I'm not familiar with IA64 or the HP intrinsics, but a few quick comments: Baruch Zilber wrote:
inline void atomic_increment( int * pw ) { _Asm_mf(); static_cast<int>(_Asm_fetchadd(_FASZ_W, _SEM_REL, (void*)pw, +1, _LDHINT_NONE) + 1); }
The mf is redundant; _SEM_REL has the same effect. This should probably be inline void atomic_increment( int * pw ) { _Asm_fetchadd(_FASZ_W, _SEM_REL, pw, +1, _LDHINT_NONE); }
inline int atomic_decrement( int * pw ) { _Asm_mf(); return (static_cast<int>(_Asm_fetchadd(_FASZ_W, _SEM_REL, (void*)pw, -1, _LDHINT_NONE) - 1) - 1); }
The leading mf is redundant here, too. In addition, an acquire barrier in the zero case is missing, and there are two -1's where probably just one is needed. In pseudocode, atomic_decrement needs to be: int r = fetchadd4.rel( pw, -1 ); if( r == 1 ) ld4.acq( pw ); // or mf return r - 1; So, a wild guess: inline int atomic_decrement( int * pw ) { int r = (int)_Asm_fetchadd( _FASZ_W, _SEM_REL, pw, -1, _LDHINT_NONE ); if( r == 1 ) _Asm_mf(); return -1; } We might be able to replace the _Asm_mf with _Asm_ld, but I'm not sure whether it will generate ld4.acq.
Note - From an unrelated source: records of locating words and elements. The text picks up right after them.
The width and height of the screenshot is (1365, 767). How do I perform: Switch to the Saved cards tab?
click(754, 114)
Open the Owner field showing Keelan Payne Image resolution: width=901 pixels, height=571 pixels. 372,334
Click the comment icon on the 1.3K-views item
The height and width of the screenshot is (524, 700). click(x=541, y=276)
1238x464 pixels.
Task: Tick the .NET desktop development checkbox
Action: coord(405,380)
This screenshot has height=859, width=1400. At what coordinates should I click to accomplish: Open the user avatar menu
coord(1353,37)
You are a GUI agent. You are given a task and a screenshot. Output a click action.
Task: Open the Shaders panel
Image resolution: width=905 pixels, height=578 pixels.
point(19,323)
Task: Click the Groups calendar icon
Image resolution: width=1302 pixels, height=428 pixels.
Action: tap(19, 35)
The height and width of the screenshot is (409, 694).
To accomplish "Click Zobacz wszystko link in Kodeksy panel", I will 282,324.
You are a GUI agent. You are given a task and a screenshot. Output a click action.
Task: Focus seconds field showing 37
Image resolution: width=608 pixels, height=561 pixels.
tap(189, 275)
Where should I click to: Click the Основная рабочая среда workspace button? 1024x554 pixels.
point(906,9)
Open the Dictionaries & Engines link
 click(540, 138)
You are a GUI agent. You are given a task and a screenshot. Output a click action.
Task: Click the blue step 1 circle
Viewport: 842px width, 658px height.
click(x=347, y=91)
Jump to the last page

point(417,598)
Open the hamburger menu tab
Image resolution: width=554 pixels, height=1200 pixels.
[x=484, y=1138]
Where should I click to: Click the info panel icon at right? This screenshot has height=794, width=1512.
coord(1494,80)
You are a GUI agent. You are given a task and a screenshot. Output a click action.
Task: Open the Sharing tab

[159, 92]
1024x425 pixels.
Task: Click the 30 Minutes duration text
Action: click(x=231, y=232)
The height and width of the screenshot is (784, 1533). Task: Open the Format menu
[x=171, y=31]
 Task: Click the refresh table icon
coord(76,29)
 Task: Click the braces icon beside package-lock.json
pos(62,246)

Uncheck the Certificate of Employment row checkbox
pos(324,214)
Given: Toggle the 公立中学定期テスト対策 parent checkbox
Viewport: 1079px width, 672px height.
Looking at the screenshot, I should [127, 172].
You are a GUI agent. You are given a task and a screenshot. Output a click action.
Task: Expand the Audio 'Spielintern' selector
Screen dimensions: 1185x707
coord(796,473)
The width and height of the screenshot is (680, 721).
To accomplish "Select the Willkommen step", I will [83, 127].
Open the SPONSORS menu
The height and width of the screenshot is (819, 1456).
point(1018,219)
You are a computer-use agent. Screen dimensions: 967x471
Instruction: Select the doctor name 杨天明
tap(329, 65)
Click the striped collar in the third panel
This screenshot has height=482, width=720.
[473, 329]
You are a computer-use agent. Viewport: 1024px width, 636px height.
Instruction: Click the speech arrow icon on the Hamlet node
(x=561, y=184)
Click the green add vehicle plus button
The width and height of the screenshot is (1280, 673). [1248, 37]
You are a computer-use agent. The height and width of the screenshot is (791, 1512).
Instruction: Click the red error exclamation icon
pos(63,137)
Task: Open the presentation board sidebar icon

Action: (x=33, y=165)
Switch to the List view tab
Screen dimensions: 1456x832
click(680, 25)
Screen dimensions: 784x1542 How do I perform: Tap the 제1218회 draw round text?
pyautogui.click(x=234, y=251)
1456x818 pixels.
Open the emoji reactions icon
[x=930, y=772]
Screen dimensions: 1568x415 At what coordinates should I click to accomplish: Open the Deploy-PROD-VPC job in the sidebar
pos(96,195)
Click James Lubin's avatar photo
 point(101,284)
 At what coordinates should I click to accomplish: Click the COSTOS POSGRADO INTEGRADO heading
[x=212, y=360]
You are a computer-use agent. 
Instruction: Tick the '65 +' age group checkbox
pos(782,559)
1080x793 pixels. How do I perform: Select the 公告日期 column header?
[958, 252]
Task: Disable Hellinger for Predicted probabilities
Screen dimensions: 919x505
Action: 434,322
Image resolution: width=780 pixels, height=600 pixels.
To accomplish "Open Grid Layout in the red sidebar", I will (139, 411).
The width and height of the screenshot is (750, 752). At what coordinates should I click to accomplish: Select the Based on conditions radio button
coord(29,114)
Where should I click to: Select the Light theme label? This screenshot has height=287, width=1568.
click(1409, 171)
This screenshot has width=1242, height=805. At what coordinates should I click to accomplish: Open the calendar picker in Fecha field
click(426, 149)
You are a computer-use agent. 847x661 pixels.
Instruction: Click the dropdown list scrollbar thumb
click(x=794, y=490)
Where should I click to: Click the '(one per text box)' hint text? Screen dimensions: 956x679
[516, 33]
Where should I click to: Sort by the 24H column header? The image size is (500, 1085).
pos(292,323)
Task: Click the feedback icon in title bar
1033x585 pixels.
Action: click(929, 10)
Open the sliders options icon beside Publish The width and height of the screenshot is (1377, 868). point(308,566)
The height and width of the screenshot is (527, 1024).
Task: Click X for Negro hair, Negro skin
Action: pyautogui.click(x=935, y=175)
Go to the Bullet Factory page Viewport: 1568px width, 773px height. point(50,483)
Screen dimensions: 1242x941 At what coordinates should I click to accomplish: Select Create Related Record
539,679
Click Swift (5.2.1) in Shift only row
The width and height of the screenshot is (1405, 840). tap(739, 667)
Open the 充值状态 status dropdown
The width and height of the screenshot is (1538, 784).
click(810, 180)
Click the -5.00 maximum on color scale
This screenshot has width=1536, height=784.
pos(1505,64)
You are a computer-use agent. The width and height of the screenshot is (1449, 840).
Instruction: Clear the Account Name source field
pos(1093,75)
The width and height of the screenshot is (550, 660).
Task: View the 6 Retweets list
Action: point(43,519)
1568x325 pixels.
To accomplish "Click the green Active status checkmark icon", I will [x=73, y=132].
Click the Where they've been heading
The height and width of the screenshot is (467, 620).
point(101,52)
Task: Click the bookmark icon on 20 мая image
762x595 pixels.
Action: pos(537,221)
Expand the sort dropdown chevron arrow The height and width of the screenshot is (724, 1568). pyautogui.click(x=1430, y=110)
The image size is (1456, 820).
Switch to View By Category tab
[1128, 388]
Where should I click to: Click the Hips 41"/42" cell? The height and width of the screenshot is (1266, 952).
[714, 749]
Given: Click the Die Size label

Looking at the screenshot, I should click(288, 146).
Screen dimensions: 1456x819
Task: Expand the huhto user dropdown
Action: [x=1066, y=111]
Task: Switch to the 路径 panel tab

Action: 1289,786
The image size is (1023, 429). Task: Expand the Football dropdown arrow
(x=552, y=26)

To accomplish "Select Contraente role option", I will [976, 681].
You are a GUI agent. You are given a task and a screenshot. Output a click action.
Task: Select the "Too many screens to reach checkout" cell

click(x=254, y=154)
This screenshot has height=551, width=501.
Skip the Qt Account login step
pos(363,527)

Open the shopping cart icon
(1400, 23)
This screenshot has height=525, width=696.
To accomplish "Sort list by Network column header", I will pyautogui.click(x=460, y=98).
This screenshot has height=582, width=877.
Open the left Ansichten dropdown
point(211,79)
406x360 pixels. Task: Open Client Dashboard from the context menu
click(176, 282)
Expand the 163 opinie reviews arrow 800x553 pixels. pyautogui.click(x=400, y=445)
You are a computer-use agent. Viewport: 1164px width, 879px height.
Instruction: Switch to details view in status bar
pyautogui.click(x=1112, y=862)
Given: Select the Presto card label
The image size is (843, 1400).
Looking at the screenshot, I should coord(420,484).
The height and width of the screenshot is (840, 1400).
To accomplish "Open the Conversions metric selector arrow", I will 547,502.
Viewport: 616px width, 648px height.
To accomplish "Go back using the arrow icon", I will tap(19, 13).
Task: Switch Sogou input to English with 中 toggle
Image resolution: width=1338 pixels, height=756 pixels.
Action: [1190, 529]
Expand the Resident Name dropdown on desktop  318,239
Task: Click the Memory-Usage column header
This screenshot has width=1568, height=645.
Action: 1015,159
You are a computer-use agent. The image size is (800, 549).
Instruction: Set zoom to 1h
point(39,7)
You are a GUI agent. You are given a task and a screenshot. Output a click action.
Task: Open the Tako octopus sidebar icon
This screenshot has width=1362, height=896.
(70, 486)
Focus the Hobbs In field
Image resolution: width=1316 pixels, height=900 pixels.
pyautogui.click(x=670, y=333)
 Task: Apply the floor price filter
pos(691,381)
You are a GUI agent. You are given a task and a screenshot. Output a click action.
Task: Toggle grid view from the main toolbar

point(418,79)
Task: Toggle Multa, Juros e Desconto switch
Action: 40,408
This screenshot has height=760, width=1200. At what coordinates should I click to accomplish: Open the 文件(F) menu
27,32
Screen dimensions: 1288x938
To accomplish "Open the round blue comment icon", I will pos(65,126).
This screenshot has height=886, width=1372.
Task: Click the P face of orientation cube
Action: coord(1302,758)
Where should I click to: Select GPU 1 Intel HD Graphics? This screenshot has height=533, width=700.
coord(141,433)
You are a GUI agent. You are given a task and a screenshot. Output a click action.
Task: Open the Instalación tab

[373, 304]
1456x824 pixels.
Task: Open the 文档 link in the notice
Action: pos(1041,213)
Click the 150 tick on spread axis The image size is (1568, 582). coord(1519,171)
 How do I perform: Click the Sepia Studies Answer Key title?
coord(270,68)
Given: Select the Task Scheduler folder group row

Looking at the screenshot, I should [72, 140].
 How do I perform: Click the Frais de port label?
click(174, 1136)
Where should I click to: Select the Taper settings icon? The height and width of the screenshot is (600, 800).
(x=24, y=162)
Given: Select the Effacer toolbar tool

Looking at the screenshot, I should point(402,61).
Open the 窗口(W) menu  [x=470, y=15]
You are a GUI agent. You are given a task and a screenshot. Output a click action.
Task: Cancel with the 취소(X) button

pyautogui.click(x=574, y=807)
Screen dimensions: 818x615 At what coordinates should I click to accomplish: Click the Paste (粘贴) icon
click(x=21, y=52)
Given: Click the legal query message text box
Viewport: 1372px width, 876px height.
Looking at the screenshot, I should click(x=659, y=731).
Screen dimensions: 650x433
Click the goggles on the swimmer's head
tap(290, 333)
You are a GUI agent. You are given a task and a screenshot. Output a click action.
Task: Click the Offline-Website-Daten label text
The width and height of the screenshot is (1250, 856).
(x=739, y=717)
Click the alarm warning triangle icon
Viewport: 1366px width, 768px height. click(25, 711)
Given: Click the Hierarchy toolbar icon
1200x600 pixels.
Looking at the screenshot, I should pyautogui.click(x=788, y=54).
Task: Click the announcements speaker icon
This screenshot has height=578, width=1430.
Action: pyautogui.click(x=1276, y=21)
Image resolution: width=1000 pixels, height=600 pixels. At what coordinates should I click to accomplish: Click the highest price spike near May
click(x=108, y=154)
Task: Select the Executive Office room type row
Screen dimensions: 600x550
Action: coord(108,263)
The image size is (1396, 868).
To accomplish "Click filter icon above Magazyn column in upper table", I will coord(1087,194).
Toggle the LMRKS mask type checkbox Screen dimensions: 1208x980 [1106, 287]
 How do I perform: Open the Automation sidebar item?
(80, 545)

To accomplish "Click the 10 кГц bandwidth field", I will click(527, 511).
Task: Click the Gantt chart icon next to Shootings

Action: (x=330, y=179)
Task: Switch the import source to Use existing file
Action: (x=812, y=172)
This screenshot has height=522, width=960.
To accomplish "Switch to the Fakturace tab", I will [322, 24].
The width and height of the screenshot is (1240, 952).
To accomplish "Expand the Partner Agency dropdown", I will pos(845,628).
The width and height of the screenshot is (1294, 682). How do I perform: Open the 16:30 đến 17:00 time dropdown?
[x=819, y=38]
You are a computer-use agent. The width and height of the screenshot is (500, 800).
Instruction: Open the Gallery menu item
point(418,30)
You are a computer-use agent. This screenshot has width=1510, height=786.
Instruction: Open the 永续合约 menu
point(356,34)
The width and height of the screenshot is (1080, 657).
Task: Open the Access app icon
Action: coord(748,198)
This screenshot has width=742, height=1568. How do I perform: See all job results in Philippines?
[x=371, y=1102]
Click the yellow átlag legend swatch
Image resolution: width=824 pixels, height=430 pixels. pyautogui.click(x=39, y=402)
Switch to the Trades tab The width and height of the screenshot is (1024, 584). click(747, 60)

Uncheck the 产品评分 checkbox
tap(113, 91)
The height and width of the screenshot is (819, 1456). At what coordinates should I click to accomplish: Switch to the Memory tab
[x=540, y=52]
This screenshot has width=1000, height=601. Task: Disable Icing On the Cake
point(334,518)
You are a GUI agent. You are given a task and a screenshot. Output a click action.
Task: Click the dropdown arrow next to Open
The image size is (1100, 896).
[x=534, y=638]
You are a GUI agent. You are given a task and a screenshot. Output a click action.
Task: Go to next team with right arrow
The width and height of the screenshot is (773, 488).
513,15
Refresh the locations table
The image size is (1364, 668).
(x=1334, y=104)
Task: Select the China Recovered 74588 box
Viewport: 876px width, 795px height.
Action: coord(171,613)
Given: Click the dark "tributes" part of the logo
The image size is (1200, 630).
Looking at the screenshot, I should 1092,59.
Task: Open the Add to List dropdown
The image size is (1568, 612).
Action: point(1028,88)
inline int atomic_conditional_increment( int * pw ) { return _Asm_mov_to_ar((_Asm_app_reg)_AREG_CCV, *pw, (_Asm_fence)(_UP_CALL_FENCE | _UP_SYS_FENCE | _DOWN_CALL_FENCE | _DOWN_SYS_FENCE)), _Asm_mf(), (_Asm_cmpxchg((_Asm_sz)4, (_Asm_sem)_SEM_REL, pw, *pw + 1, (_Asm_ldhint)_LDHINT_NONE)); }
This doesn't look correct to me. In pseudocode, I believe that it needs to be: int v = *pw; for(;;) { if( v == 0 ) return 0; int r = cmpxchg( pw, v /*old*/, v+1 /*new*/ ); if( r == v ) return r+1; v = r; } The above code seems to implement just the cmpxchg primitive. The mf is redundant in this case, too.